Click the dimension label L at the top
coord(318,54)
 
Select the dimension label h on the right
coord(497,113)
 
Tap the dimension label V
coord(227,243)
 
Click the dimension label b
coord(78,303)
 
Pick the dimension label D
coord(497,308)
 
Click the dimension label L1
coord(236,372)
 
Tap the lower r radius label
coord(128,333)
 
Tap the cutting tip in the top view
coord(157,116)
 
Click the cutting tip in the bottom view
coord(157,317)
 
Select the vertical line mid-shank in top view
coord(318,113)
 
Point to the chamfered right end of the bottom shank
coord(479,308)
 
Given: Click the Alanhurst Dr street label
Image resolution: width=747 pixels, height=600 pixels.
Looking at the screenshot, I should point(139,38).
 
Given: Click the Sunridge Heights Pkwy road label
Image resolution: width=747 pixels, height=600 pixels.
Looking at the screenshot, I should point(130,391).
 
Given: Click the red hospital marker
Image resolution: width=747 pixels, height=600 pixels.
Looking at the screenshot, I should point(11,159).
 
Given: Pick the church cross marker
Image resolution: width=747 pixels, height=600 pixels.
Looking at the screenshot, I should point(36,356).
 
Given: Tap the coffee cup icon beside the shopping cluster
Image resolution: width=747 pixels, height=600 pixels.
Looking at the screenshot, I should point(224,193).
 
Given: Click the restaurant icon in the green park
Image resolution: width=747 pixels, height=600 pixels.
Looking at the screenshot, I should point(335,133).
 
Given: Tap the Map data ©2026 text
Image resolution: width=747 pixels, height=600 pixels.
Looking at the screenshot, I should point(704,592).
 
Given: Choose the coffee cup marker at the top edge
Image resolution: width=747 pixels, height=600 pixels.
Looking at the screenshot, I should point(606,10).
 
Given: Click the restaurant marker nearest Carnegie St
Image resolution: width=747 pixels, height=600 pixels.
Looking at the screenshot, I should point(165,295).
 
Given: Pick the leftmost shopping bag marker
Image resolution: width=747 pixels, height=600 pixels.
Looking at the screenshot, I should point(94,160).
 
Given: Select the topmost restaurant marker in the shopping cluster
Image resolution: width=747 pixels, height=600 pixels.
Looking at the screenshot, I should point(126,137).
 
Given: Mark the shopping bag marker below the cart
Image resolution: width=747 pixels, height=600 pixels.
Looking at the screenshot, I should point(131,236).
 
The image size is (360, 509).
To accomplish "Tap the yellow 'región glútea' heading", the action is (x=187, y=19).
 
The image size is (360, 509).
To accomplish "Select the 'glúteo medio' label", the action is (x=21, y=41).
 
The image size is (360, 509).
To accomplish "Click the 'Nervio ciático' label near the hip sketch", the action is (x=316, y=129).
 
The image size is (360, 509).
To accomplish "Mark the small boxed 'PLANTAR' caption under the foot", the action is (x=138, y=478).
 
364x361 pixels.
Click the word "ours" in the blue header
========
What the task asks:
Return all of the entries above, reproducing every line without changing a single character.

Exercise output:
Click the dimension label L at the top
coord(318,54)
 
Select the dimension label h on the right
coord(497,113)
 
Tap the dimension label V
coord(227,243)
 
Click the dimension label b
coord(78,303)
 
Pick the dimension label D
coord(497,308)
 
Click the dimension label L1
coord(236,372)
 
Tap the lower r radius label
coord(128,333)
 
Tap the cutting tip in the top view
coord(157,116)
 
Click the cutting tip in the bottom view
coord(157,317)
 
Select the vertical line mid-shank in top view
coord(318,113)
 
Point to the chamfered right end of the bottom shank
coord(479,308)
 
Given: Click the Alanhurst Dr street label
Image resolution: width=747 pixels, height=600 pixels.
Looking at the screenshot, I should point(139,38).
 
Given: Click the Sunridge Heights Pkwy road label
Image resolution: width=747 pixels, height=600 pixels.
Looking at the screenshot, I should point(130,391).
 
Given: Click the red hospital marker
Image resolution: width=747 pixels, height=600 pixels.
Looking at the screenshot, I should point(11,159).
 
Given: Pick the church cross marker
Image resolution: width=747 pixels, height=600 pixels.
Looking at the screenshot, I should point(36,356).
 
Given: Tap the coffee cup icon beside the shopping cluster
Image resolution: width=747 pixels, height=600 pixels.
Looking at the screenshot, I should point(224,193).
 
Given: Click the restaurant icon in the green park
Image resolution: width=747 pixels, height=600 pixels.
Looking at the screenshot, I should point(335,133).
 
Given: Tap the Map data ©2026 text
Image resolution: width=747 pixels, height=600 pixels.
Looking at the screenshot, I should point(704,592).
 
Given: Choose the coffee cup marker at the top edge
Image resolution: width=747 pixels, height=600 pixels.
Looking at the screenshot, I should point(606,10).
 
Given: Click the restaurant marker nearest Carnegie St
Image resolution: width=747 pixels, height=600 pixels.
Looking at the screenshot, I should point(165,295).
 
Given: Pick the leftmost shopping bag marker
Image resolution: width=747 pixels, height=600 pixels.
Looking at the screenshot, I should point(94,160).
 
Given: Select the topmost restaurant marker in the shopping cluster
Image resolution: width=747 pixels, height=600 pixels.
Looking at the screenshot, I should point(126,137).
 
Given: Mark the shopping bag marker below the cart
Image resolution: width=747 pixels, height=600 pixels.
Looking at the screenshot, I should point(131,236).
 
The image size is (360, 509).
To accomplish "Tap the yellow 'región glútea' heading", the action is (x=187, y=19).
 
The image size is (360, 509).
To accomplish "Select the 'glúteo medio' label", the action is (x=21, y=41).
 
The image size is (360, 509).
To accomplish "Click the 'Nervio ciático' label near the hip sketch", the action is (x=316, y=129).
 
The image size is (360, 509).
To accomplish "Mark the small boxed 'PLANTAR' caption under the foot", the action is (x=138, y=478).
 
364x361 pixels.
Click the word "ours" in the blue header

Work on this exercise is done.